Jons Jakob Berzelius of Sweden
Necessary for all life.
Named from the Greek word meaning “moon,” selenium is a metalloid element that occurs in at least three forms: a gray metallic form, a deep red or black powder, and a red crystalline form. It is stable in air, water and most acids, but reactive to alkalis. Selenium conducts different amounts of electricity, depending on how much light is hitting it. It also can convert light to electricity. Consequently, it is used in photoelectric cells, light meters, TV cameras, photocopiers, solar cells and semi-conductors. Selenium can convert AC electric current to DC current and is used in such converters. It is the active ingredient in dandruff-prevention shampoos, and is a cutting agent in rubber. Selenium can remove color from glass, or it can add a red color to it. It is also used in alloys, especially with steel.
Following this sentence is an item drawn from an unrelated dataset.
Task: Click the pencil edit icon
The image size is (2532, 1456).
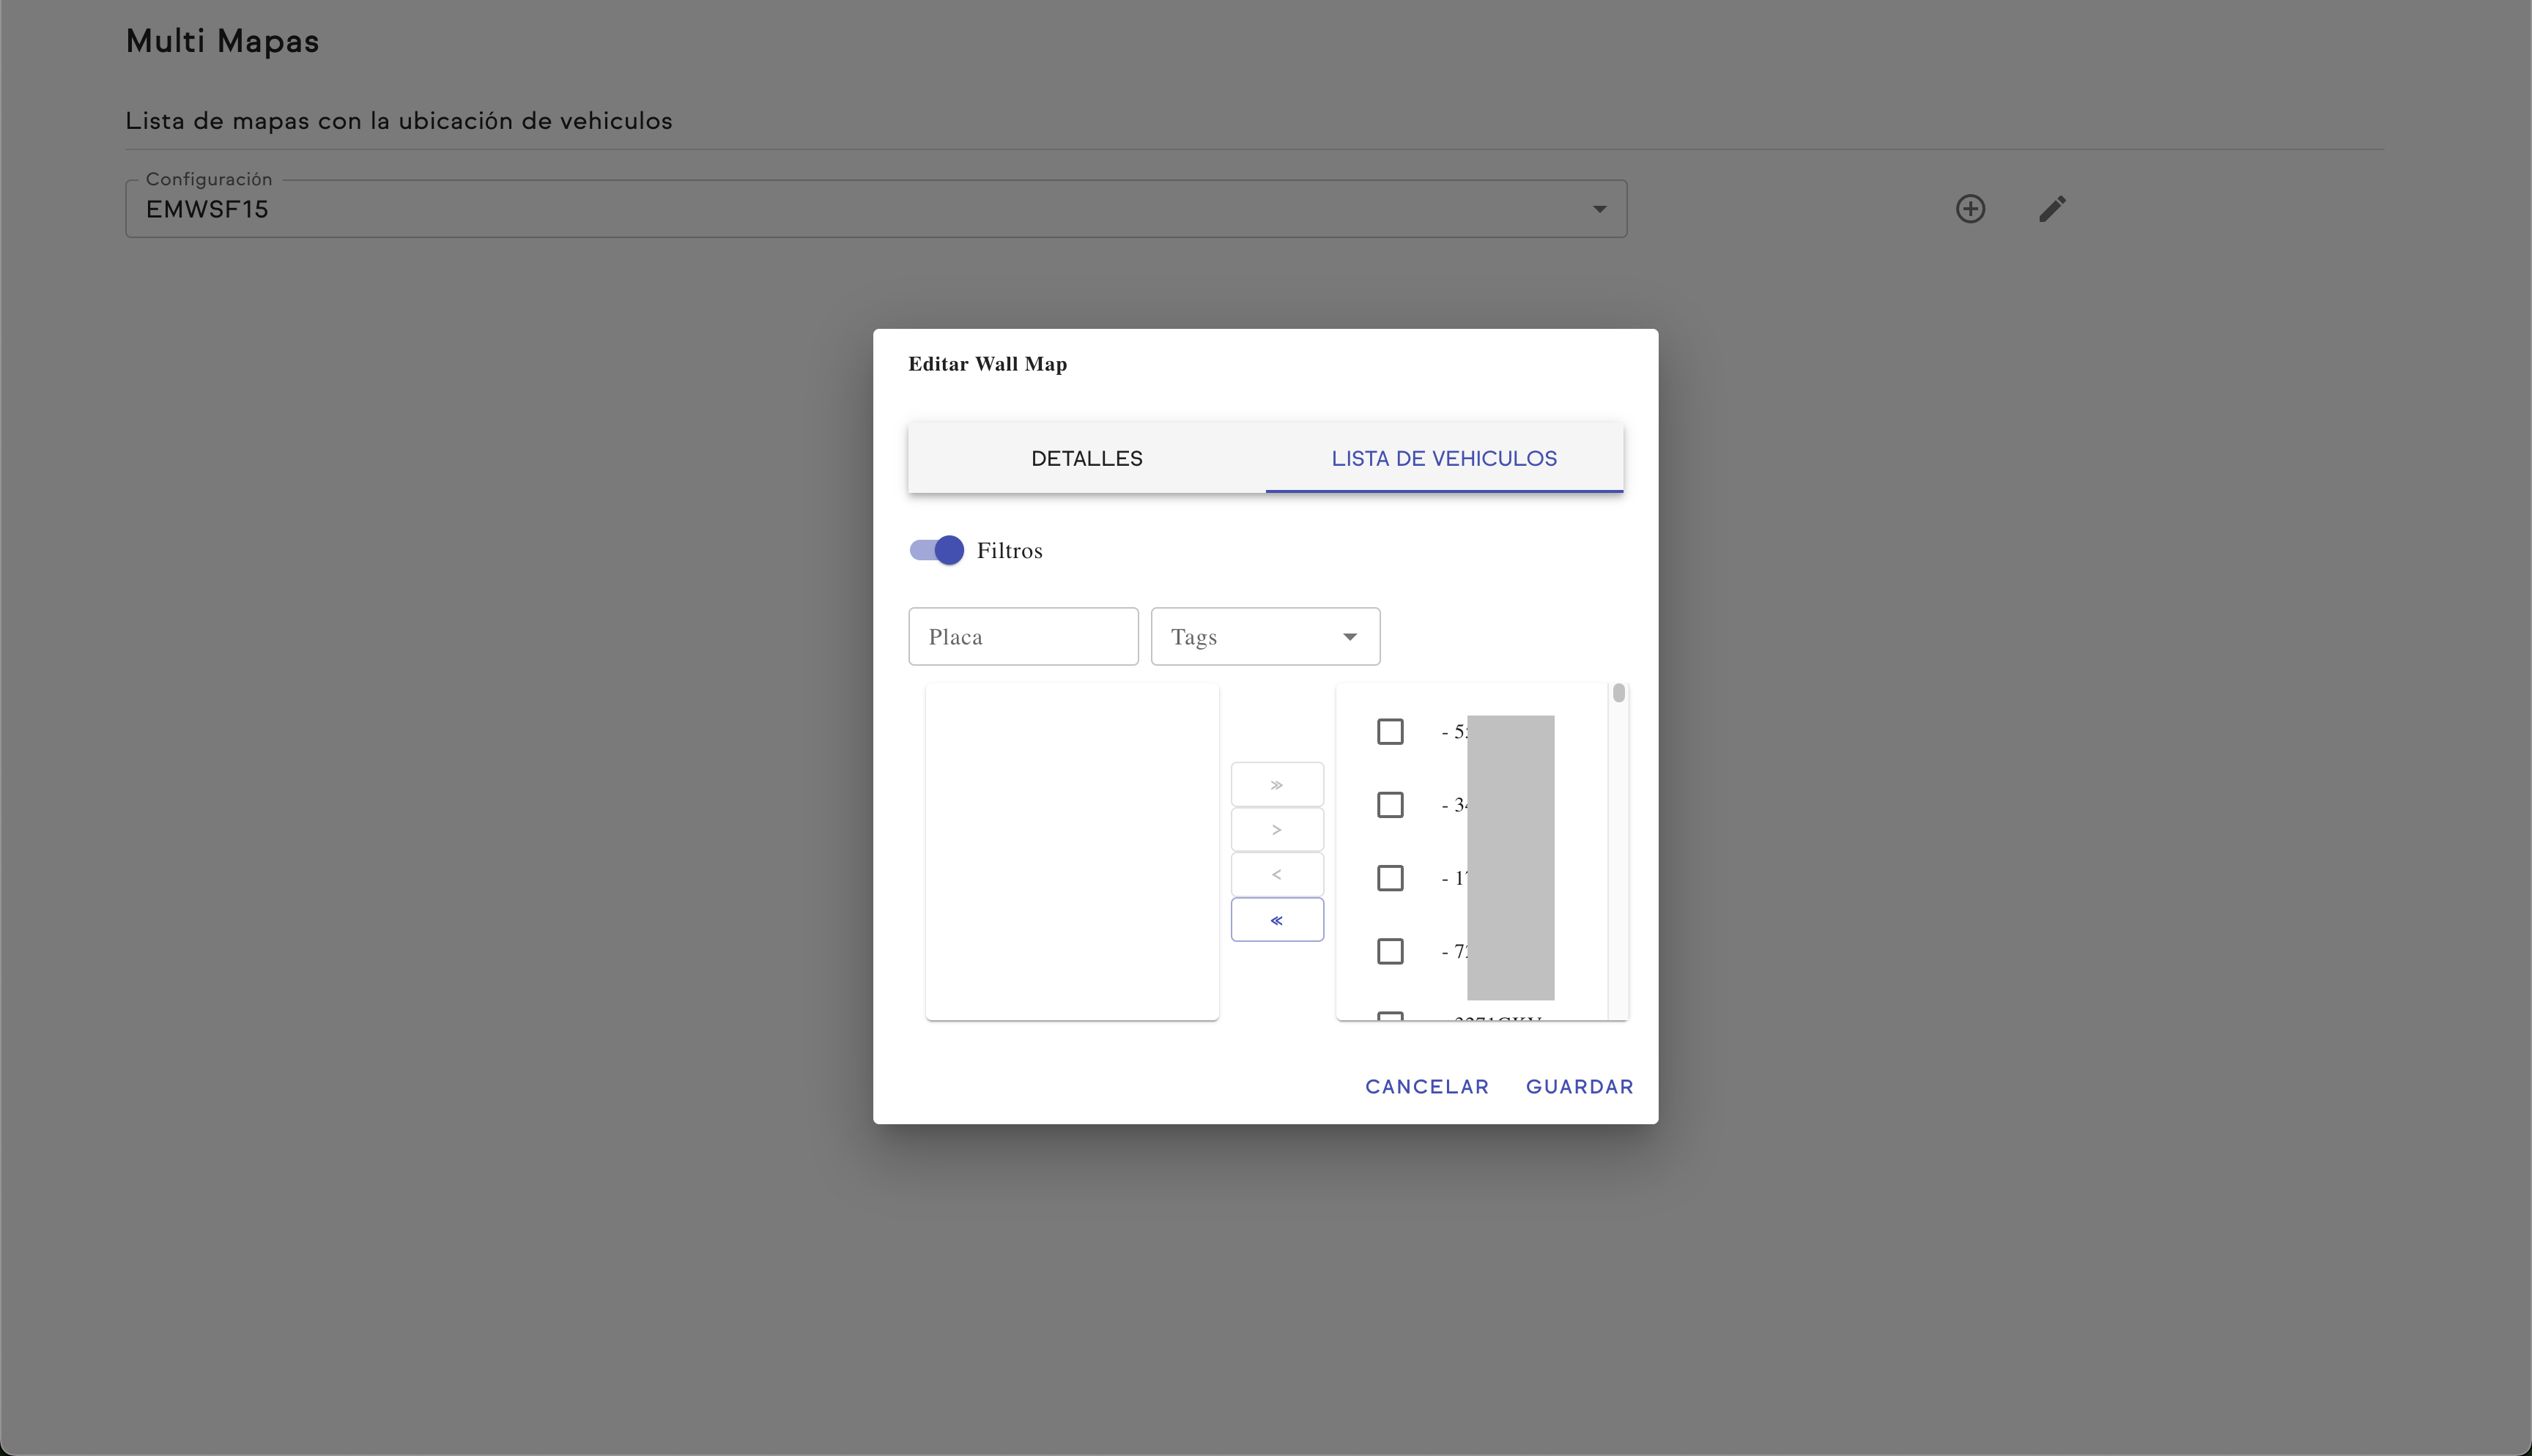Action: click(2052, 209)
In tiny amounts, it is essential to some species, including humans. Its role seems to be that of a cleanser or protector; it shields against cancers and other diseases by scavenging for free radical oxidants and some heavy metals. Natural selenium deficiency in rocks and soils may be related to the incidence of stroke in humans, and excess selenium can cause deformities and disease in animals.
Role in Life Processes
Necessary for full health in plants and animals.
Percentage Amount in the Human Body: 0.00002%
Selenium minerals are rare, and although selenium-rich ores exist, few are mined exclusively for the element. Most selenium is obtained as a by-product of copper ore processing. Selenium is occasionally found in pure form. It occurs in the rare minerals clausthalite and crooksite. Despite the name, the mineral selenite actually contains no selenium. Some selenium is mined in Japan, Canada, United States and Belgium.